> **Your assignment**
Copy the records below exactly as they appear.

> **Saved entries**
-*-*-

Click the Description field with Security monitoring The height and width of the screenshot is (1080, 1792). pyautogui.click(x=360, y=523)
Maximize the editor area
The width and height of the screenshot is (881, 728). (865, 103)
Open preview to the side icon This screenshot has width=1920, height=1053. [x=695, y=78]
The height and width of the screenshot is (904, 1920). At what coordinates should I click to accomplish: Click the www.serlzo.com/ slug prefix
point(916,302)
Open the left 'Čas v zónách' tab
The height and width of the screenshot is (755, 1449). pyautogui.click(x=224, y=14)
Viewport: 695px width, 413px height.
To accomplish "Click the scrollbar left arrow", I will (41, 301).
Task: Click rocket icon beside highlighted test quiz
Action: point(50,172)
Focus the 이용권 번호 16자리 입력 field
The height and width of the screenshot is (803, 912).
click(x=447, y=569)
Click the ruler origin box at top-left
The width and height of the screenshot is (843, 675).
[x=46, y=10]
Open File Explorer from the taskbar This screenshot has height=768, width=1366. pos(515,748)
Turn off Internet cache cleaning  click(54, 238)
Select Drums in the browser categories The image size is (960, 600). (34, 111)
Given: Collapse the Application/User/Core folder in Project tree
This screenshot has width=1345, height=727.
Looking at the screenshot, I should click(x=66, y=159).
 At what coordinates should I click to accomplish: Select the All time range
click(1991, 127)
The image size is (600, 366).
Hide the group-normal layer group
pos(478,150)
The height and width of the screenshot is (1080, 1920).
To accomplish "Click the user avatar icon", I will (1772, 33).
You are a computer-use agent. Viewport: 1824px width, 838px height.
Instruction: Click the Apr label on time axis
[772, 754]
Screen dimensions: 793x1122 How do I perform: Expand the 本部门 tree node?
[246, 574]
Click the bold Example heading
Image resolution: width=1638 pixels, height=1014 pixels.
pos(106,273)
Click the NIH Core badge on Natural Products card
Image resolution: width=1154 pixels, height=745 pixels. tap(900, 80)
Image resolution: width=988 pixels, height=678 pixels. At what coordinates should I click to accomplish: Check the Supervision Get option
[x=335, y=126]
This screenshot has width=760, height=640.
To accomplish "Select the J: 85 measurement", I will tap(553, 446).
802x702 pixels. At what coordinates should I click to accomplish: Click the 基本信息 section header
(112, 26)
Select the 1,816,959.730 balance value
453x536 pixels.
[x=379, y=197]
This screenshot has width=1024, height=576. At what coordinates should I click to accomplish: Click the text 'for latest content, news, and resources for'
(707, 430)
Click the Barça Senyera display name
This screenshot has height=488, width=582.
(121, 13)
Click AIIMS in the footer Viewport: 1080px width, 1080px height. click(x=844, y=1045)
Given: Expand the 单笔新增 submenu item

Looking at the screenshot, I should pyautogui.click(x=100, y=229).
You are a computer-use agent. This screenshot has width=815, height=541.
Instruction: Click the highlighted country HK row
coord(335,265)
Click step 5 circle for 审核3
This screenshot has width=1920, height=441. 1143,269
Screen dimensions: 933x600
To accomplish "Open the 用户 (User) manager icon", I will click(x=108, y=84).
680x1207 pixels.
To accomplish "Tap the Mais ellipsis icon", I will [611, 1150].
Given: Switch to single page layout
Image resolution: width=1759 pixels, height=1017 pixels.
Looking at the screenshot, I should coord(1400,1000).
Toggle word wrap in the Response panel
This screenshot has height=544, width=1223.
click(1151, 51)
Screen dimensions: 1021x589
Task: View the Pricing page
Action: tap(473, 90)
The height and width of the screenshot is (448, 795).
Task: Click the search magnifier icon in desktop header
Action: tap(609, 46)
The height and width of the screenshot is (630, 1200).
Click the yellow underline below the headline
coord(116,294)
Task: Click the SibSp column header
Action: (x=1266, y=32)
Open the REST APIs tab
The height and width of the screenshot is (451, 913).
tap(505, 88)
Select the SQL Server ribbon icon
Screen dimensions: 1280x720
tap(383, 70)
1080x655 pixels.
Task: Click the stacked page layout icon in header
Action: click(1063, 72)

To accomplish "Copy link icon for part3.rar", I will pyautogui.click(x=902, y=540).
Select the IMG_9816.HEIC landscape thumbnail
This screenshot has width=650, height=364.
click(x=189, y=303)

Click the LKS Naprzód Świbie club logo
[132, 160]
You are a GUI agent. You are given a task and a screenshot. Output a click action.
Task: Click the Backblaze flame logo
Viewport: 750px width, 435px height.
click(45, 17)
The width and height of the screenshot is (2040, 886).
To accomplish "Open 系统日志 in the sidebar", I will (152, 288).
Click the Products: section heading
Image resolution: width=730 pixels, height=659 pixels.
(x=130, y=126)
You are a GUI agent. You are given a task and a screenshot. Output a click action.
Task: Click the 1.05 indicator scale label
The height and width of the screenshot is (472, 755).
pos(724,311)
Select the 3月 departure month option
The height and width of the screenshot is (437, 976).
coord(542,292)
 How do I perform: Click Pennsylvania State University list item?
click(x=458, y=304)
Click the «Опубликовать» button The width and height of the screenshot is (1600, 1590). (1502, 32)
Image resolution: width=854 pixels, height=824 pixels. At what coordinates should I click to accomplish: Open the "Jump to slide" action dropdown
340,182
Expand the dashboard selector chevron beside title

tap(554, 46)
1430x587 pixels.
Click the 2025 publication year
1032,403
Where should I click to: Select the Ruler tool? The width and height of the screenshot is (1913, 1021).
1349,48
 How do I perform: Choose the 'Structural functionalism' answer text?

-*-*-

> **Final answer**
Click the Description field with Security monitoring The height and width of the screenshot is (1080, 1792). pyautogui.click(x=360, y=523)
Maximize the editor area
The width and height of the screenshot is (881, 728). (865, 103)
Open preview to the side icon This screenshot has width=1920, height=1053. [x=695, y=78]
The height and width of the screenshot is (904, 1920). At what coordinates should I click to accomplish: Click the www.serlzo.com/ slug prefix
point(916,302)
Open the left 'Čas v zónách' tab
The height and width of the screenshot is (755, 1449). pyautogui.click(x=224, y=14)
Viewport: 695px width, 413px height.
To accomplish "Click the scrollbar left arrow", I will (41, 301).
Task: Click rocket icon beside highlighted test quiz
Action: point(50,172)
Focus the 이용권 번호 16자리 입력 field
The height and width of the screenshot is (803, 912).
click(x=447, y=569)
Click the ruler origin box at top-left
The width and height of the screenshot is (843, 675).
[x=46, y=10]
Open File Explorer from the taskbar This screenshot has height=768, width=1366. pos(515,748)
Turn off Internet cache cleaning  click(54, 238)
Select Drums in the browser categories The image size is (960, 600). (34, 111)
Given: Collapse the Application/User/Core folder in Project tree
This screenshot has width=1345, height=727.
Looking at the screenshot, I should click(x=66, y=159).
 At what coordinates should I click to accomplish: Select the All time range
click(1991, 127)
The image size is (600, 366).
Hide the group-normal layer group
pos(478,150)
The height and width of the screenshot is (1080, 1920).
To accomplish "Click the user avatar icon", I will (1772, 33).
You are a computer-use agent. Viewport: 1824px width, 838px height.
Instruction: Click the Apr label on time axis
[772, 754]
Screen dimensions: 793x1122 How do I perform: Expand the 本部门 tree node?
[246, 574]
Click the bold Example heading
Image resolution: width=1638 pixels, height=1014 pixels.
pos(106,273)
Click the NIH Core badge on Natural Products card
Image resolution: width=1154 pixels, height=745 pixels. tap(900, 80)
Image resolution: width=988 pixels, height=678 pixels. At what coordinates should I click to accomplish: Check the Supervision Get option
[x=335, y=126]
This screenshot has width=760, height=640.
To accomplish "Select the J: 85 measurement", I will tap(553, 446).
802x702 pixels. At what coordinates should I click to accomplish: Click the 基本信息 section header
(112, 26)
Select the 1,816,959.730 balance value
453x536 pixels.
[x=379, y=197]
This screenshot has width=1024, height=576. At what coordinates should I click to accomplish: Click the text 'for latest content, news, and resources for'
(707, 430)
Click the Barça Senyera display name
This screenshot has height=488, width=582.
(121, 13)
Click AIIMS in the footer Viewport: 1080px width, 1080px height. click(x=844, y=1045)
Given: Expand the 单笔新增 submenu item

Looking at the screenshot, I should pyautogui.click(x=100, y=229).
You are a computer-use agent. This screenshot has width=815, height=541.
Instruction: Click the highlighted country HK row
coord(335,265)
Click step 5 circle for 审核3
This screenshot has width=1920, height=441. 1143,269
Screen dimensions: 933x600
To accomplish "Open the 用户 (User) manager icon", I will click(x=108, y=84).
680x1207 pixels.
To accomplish "Tap the Mais ellipsis icon", I will [611, 1150].
Given: Switch to single page layout
Image resolution: width=1759 pixels, height=1017 pixels.
Looking at the screenshot, I should coord(1400,1000).
Toggle word wrap in the Response panel
This screenshot has height=544, width=1223.
click(1151, 51)
Screen dimensions: 1021x589
Task: View the Pricing page
Action: tap(473, 90)
The height and width of the screenshot is (448, 795).
Task: Click the search magnifier icon in desktop header
Action: tap(609, 46)
The height and width of the screenshot is (630, 1200).
Click the yellow underline below the headline
coord(116,294)
Task: Click the SibSp column header
Action: (x=1266, y=32)
Open the REST APIs tab
The height and width of the screenshot is (451, 913).
tap(505, 88)
Select the SQL Server ribbon icon
Screen dimensions: 1280x720
tap(383, 70)
1080x655 pixels.
Task: Click the stacked page layout icon in header
Action: click(1063, 72)

To accomplish "Copy link icon for part3.rar", I will pyautogui.click(x=902, y=540).
Select the IMG_9816.HEIC landscape thumbnail
This screenshot has width=650, height=364.
click(x=189, y=303)

Click the LKS Naprzód Świbie club logo
[132, 160]
You are a GUI agent. You are given a task and a screenshot. Output a click action.
Task: Click the Backblaze flame logo
Viewport: 750px width, 435px height.
click(45, 17)
The width and height of the screenshot is (2040, 886).
To accomplish "Open 系统日志 in the sidebar", I will (152, 288).
Click the Products: section heading
Image resolution: width=730 pixels, height=659 pixels.
(x=130, y=126)
You are a GUI agent. You are given a task and a screenshot. Output a click action.
Task: Click the 1.05 indicator scale label
The height and width of the screenshot is (472, 755).
pos(724,311)
Select the 3月 departure month option
The height and width of the screenshot is (437, 976).
coord(542,292)
 How do I perform: Click Pennsylvania State University list item?
click(x=458, y=304)
Click the «Опубликовать» button The width and height of the screenshot is (1600, 1590). (1502, 32)
Image resolution: width=854 pixels, height=824 pixels. At what coordinates should I click to accomplish: Open the "Jump to slide" action dropdown
340,182
Expand the dashboard selector chevron beside title

tap(554, 46)
1430x587 pixels.
Click the 2025 publication year
1032,403
Where should I click to: Select the Ruler tool? The width and height of the screenshot is (1913, 1021).
1349,48
 How do I perform: Choose the 'Structural functionalism' answer text?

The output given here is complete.